A visit to the Mumm Champagne factory in Reims introduced my youngest brother, age 13, to his first alcohol buzz.  We all were taken with the idea of free alcohol at the end of the tour and managed to explore two breweries that summer.   My older brother and I found youth clubs in most of the major cities for late evening fun.  Discos had not yet arrived.  At a Jazz Bar in Rome, Meadowlark Lemons of the Harlem Globetrotters sat at our table to chat.  In Berlin, we felt out of our league in a darkened, candle lit cabaret straight out of the 1930's.  Phones in the booths were used to invite other patrons to dance.  No one called us.
The siblings share many favorite memories - skiing in Switzerland, snorkeling in Sorrento, Italy, celebrating the 4th of July at the American Embassy party in Rome, figuring out the bidet, exploring the Salt Mines in Austria, and crossing Checkpoint Charlie on a tour into East Berlin.  In July, Neil Armstrong walked on the moon.  We were up very early to watch it at our pension in Salzburg, Austria, and later joined crowds on the street peering into store windows with televisions. 

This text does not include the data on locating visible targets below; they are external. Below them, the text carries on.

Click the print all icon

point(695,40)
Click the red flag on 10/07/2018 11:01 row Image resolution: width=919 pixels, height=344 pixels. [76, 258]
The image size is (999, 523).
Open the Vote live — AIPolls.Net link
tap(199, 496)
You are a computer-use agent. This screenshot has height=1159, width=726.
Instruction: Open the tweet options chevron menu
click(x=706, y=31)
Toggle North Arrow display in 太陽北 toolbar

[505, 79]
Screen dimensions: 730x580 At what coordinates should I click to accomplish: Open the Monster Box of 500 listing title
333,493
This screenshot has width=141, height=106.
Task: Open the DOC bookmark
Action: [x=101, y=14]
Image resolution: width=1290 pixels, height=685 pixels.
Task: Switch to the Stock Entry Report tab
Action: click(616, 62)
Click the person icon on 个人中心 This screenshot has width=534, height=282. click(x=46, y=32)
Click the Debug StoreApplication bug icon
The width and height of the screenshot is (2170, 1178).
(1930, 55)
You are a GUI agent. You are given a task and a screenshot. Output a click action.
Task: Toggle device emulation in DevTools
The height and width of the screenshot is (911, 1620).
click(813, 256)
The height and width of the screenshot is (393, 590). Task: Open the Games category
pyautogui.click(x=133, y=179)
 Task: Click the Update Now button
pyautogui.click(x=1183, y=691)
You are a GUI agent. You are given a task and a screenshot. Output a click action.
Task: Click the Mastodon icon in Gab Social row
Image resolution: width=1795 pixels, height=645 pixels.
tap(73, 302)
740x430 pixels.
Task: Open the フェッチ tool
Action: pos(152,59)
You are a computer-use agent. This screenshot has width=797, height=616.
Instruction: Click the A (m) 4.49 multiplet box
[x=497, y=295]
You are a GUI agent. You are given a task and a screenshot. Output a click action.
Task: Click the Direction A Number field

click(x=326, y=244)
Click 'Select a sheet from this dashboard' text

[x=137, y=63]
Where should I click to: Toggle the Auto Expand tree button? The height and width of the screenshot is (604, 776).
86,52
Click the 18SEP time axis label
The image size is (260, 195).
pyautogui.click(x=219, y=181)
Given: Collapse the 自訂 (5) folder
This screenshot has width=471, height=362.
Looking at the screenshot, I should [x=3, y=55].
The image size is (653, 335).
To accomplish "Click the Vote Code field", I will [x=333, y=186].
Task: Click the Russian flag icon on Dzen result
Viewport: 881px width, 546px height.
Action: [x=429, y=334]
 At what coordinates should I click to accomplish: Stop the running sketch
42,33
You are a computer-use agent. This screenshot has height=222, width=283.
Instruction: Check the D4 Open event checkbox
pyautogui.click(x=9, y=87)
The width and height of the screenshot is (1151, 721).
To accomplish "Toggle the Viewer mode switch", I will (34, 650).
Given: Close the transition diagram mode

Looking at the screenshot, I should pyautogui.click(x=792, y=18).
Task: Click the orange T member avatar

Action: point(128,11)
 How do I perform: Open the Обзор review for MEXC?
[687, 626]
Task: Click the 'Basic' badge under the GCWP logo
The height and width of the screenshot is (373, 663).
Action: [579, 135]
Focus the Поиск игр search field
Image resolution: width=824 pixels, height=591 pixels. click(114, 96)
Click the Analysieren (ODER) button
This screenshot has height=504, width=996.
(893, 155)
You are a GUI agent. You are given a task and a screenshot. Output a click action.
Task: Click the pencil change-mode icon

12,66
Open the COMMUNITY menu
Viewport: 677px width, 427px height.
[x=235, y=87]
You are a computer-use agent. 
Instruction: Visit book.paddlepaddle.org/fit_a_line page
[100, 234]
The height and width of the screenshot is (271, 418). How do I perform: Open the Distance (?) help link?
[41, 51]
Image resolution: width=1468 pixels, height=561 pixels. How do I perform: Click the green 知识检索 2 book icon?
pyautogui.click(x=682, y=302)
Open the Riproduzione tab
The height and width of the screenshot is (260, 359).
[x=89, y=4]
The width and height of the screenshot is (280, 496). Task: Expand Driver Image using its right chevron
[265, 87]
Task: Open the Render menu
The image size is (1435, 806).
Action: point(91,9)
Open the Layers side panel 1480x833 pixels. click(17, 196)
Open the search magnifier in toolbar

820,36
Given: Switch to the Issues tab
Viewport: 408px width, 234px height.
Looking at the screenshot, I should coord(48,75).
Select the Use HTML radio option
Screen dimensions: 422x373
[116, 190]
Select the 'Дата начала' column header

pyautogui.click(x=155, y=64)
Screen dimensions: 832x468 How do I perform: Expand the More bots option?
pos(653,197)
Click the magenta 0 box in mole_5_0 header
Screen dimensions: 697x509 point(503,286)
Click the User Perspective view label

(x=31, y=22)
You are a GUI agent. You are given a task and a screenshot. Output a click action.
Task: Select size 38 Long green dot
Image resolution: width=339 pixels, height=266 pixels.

In Switzerland, I think.  I'm wearing a wig, which was quite popular then.
By the time we arrived in Brussels ten weeks later, we were ready to return to American soil, especially my mother.  She reports none of us wanted to do anything in Belgium.  Our luggage had doubled despite boxes of goods that had previously been mailed.  Without wheels on suitcases, all of us were loaded down. The van was dropped off to be shipped.  Our plane was six hours late in departing but no one cared.  It was time to go home.

Upon returning, Mom was the toast of the Texas Panhandle.  Everyone wanted to hear what it was really like “over there”.  I found her notes for a speech she was asked to give about the adventure.  It was a take off on the question all travelers dread: “Which was your favorite country?”.  She broke the countries into categories.  Austria had the best scenery, Italy the most impressive art, England the friendliest people, etc.  For her, though, the most moving experiences were patriotic ones - being at the 4th of July party in Rome and watching the moon landing.  She missed her country and was happy to return.  Looking back, she wistfully ended her speech with, “I always thought I had as much chance of going to Europe as man had of walking on the moon.  And then there was the summer of 1969.”

It's now been 50 years since we first explored Europe.  Mildred Walker, the subject of this essay, died in 2010. Her dementia had prevented her from remembering many of the details of the trip.  When I read the diaries to her, she just smiled and said, “We had a wonderful time, didn’t we?”  Yes, we did, and this adventure opened up the entire world to our family’s exploration which continues to this day.  All it took was Mom’s courage to try.